This biopic about the life and career of Selena Quintanilla-Pérez, a Mexican-American singer who was tragically killed at the age of 23, feels too reverential for its own good. But it has a lot of heart and energy, and a wonderful star-making performance by Jennifer Lopez.
I’ve always known Selena as the film that put Jennifer Lopez on the map, but I never knew much about the real Selena, and even less about Tejano music, a style fusing Mexican and European influences via German, Polish and Czech immigrants (thanks Wikipedia). Dubbed “The Queen of Tejano”, Selena dominated Mexican-American music scene, won hearts over the border in Mexico, bagged a Grammy, and seemed poised on the brink of mainstream English-speaking stardom when she was shot and killed by the president of her fan club. Shortly before watching the movie, I looked up a clip from Selena’s final televised concert at the Houston Astrodome, and regardless of whether you care for her music you’d be hard-pressed to argue that, as a pop diva, she had it all: white-hot charisma, the voice, the moves, the works.

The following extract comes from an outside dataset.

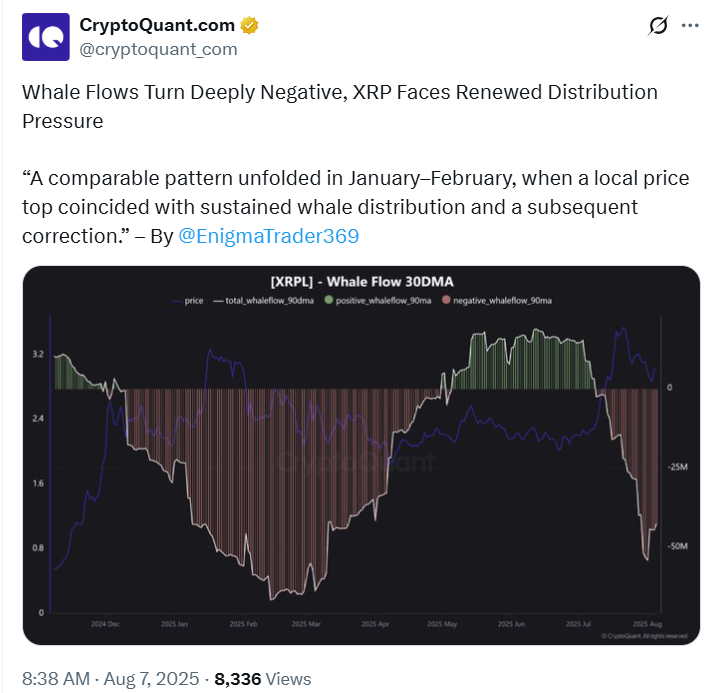This screenshot has width=720, height=693.
Task: Click the CryptoQuant profile avatar
Action: click(45, 37)
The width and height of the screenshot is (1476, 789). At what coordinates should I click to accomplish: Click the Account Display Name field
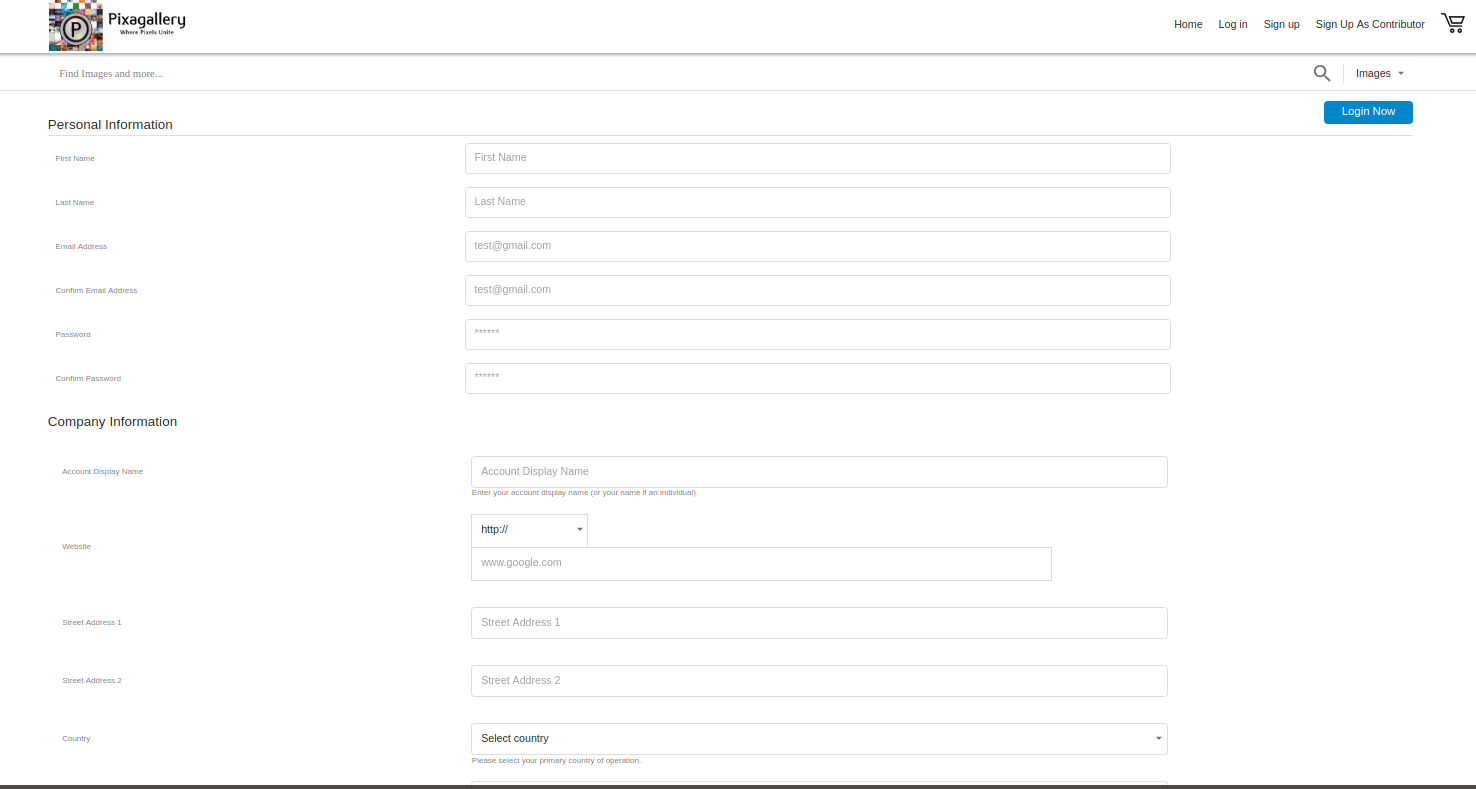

Selena is as much of a movie about a tight-knit family as it is about the big dreams of a little girl from Corpus Christi, Texas. The prologue provides a brief snap of the musical career of her father Abraham (Edward James Olmos), whose band The Dinos were too Mexican for the white Americans and too American for Mexican-Americans. By the time Selena is a child, Abraham’s musical ambitions gather dust on a shelf, but he’s re-invigorated when he discovers his daughter’s singing talent. He quickly organises his three kids into a band, with Selena’s sister on drums and her brother on bass, and while initially they kick and protest, they come to love making music. Selena also learns to sing in Spanish, with Abraham pressing the importance of singing from the heart and being true to what she is, a Mexican-American who is forever stuck between two worlds.

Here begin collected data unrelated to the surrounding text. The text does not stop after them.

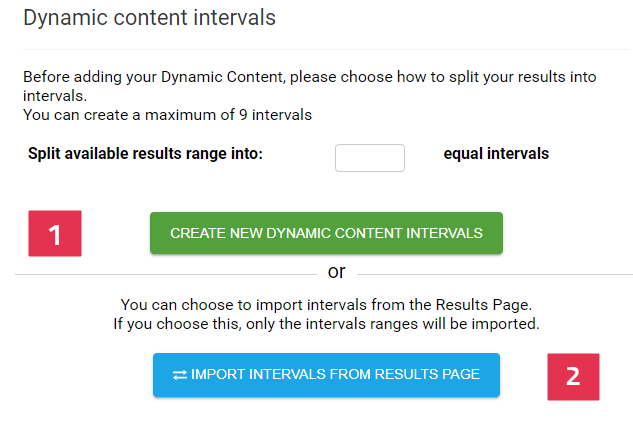Screen dimensions: 633x430
Task: Click 'only the intervals ranges will be imported' line
Action: coord(392,324)
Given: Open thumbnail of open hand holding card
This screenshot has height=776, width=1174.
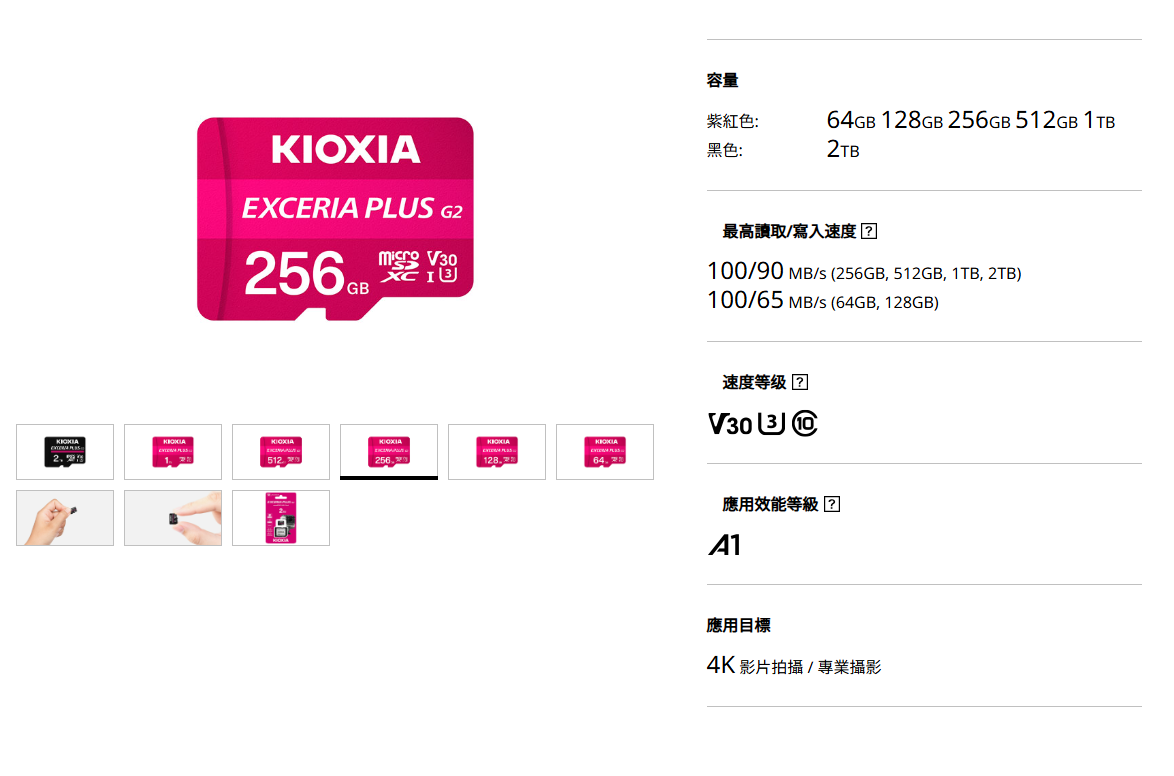Looking at the screenshot, I should (x=65, y=518).
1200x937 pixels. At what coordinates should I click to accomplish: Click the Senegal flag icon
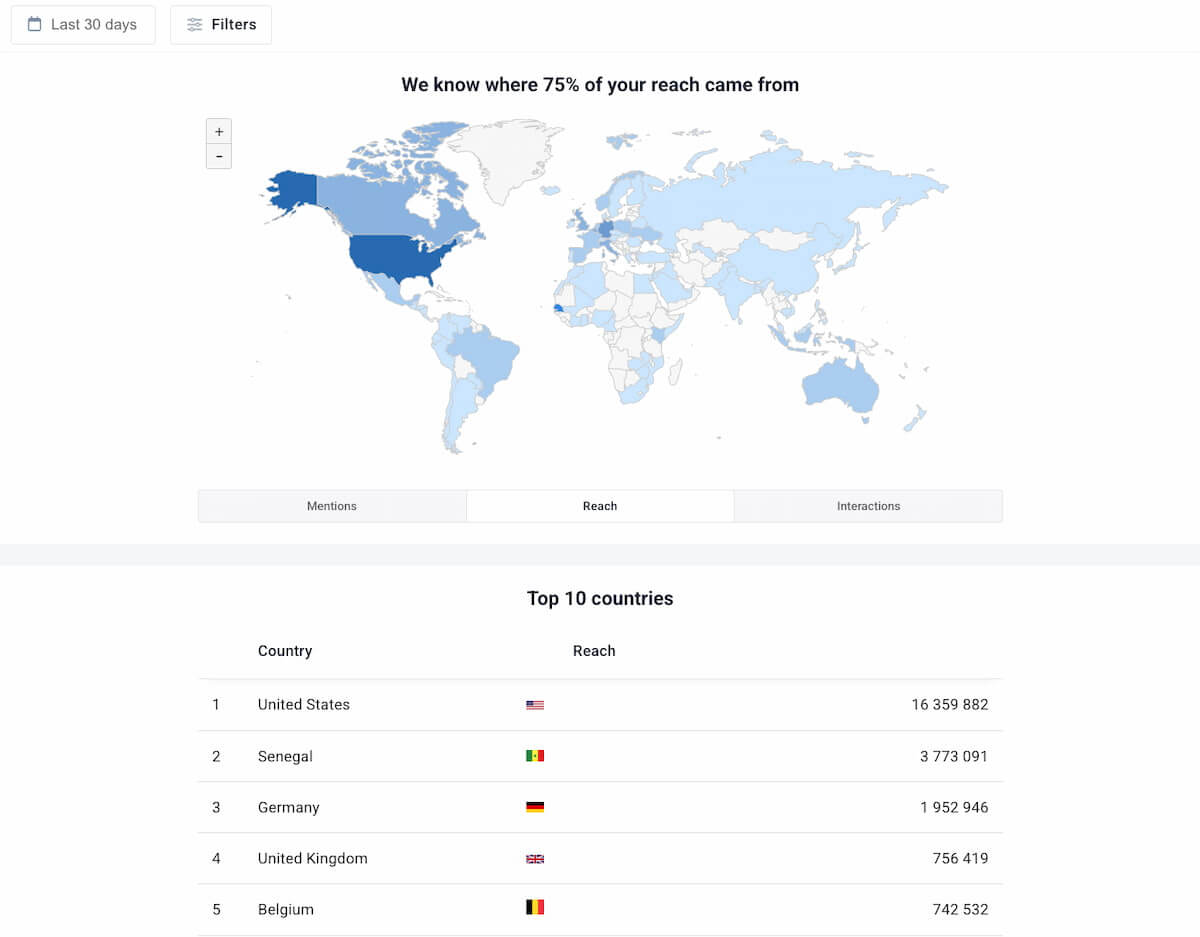click(534, 755)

With time and tireless touring, Selena and the Dinos develop a huge following, and by the time Jennifer Lopez takes over as the grown-up Selena, she’s an accomplished singer and a radiant performer with boundless, sultry energy. J-Lo of course would go on to have her own successful singing career and she’s effortlessly convincing as someone who could hold 100,000 rabid fans in the palm of her hand. I wish the movie didn’t resort to unnecessary gimmicks like double and triple split screens, but even so the scenes of Selena’s live performances are simply electrifying.
Other than Selena’s rise to fame, most of the drama and tension comes from her relationship with her father, who is clearly loving and supportive, yet also domineering and struggling to see Selena as an independent adult. The sequined bras she wears onstage are a problem, as is her growing fondness for Chris, a former heavy metal guitarist hired to play in the band. Somewhat inevitably, Abraham ends up a more fleshed-out character than Selena herself, partly because of his obvious flaws and partly due to being such a strong driving force behind her career earlier on.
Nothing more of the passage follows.